■ Excerpted text
- - - - -

Animal Rights Advocate Eats Cheeseburger, So... What?
Suppose it turns out that professional ethicists' lived behavior is entirely uncorrelated with their philosophical theorizing. Suppose, for example, that ethicists who assert that lying is never permissible (a la Kant) are neither more nor less likely to lie, in any particular situation, than is anyone else of similar social background. Suppose that ethicists who defend Singer's strong views about charity in fact give no more to charity than their peers who don't defend such views. Suppose this, just hypothetically.
For concreteness, let's imagine an ethicist who gives a lecture defending strict vegetarianism, then immediately retires to the university cafeteria for a bacon double cheeseburger. Seeing this, a student charges the ethicist with hypocrisy. The ethicist replies: "Wait. I made no claims in class about my own behavior. All I said was that eating meat was morally wrong. And in fact, I do think that. I gave sound arguments in defense of that conclusion, which you should also accept. The fact that I am here eating a delicious bacon double cheeseburger in no way vitiates the force of those arguments."
Student: "But you can't really believe those arguments! After all, here you are shamelessly doing what you just told us was morally wrong."

- - - - -

■ The data

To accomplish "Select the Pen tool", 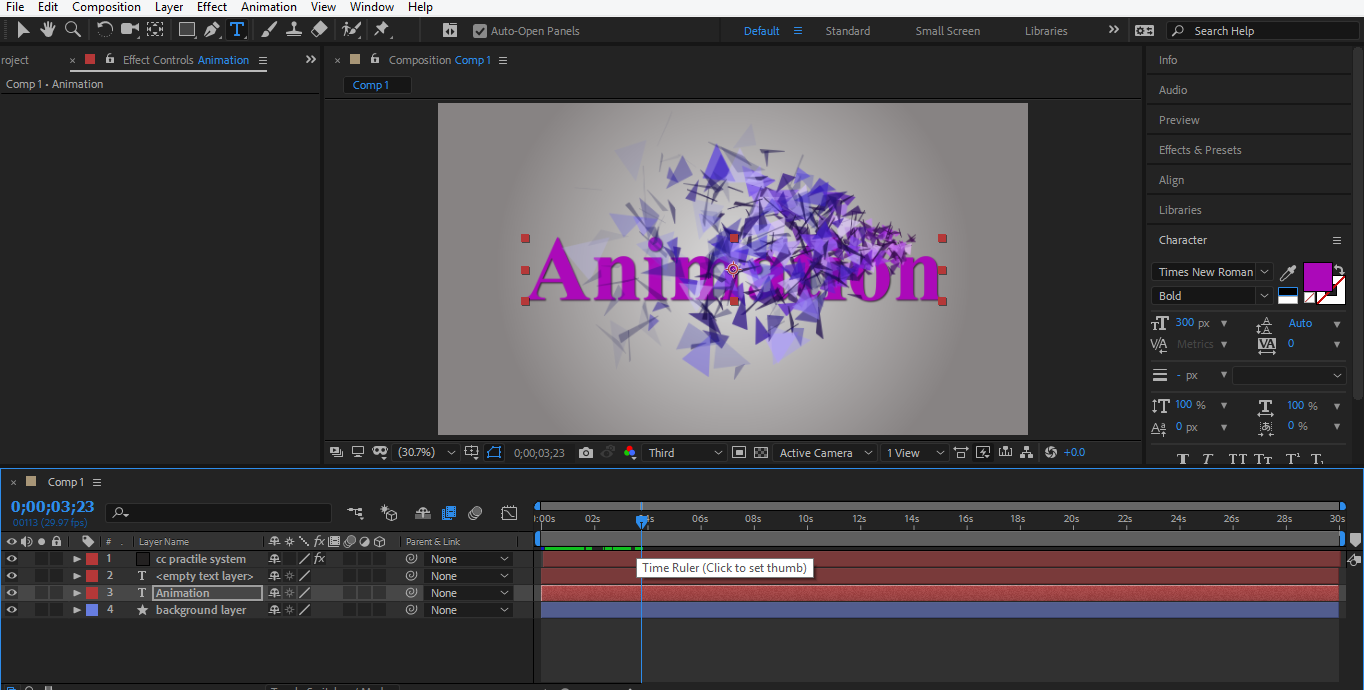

- - - - -

Duplicate the whole text about the ethicist and the cheeseburger word for word. The material is separate from the cheeseburger text.

■ Task response
Animal Rights Advocate Eats Cheeseburger, So... What?
Suppose it turns out that professional ethicists' lived behavior is entirely uncorrelated with their philosophical theorizing. Suppose, for example, that ethicists who assert that lying is never permissible (a la Kant) are neither more nor less likely to lie, in any particular situation, than is anyone else of similar social background. Suppose that ethicists who defend Singer's strong views about charity in fact give no more to charity than their peers who don't defend such views. Suppose this, just hypothetically.
For concreteness, let's imagine an ethicist who gives a lecture defending strict vegetarianism, then immediately retires to the university cafeteria for a bacon double cheeseburger. Seeing this, a student charges the ethicist with hypocrisy. The ethicist replies: "Wait. I made no claims in class about my own behavior. All I said was that eating meat was morally wrong. And in fact, I do think that. I gave sound arguments in defense of that conclusion, which you should also accept. The fact that I am here eating a delicious bacon double cheeseburger in no way vitiates the force of those arguments."
Student: "But you can't really believe those arguments! After all, here you are shamelessly doing what you just told us was morally wrong."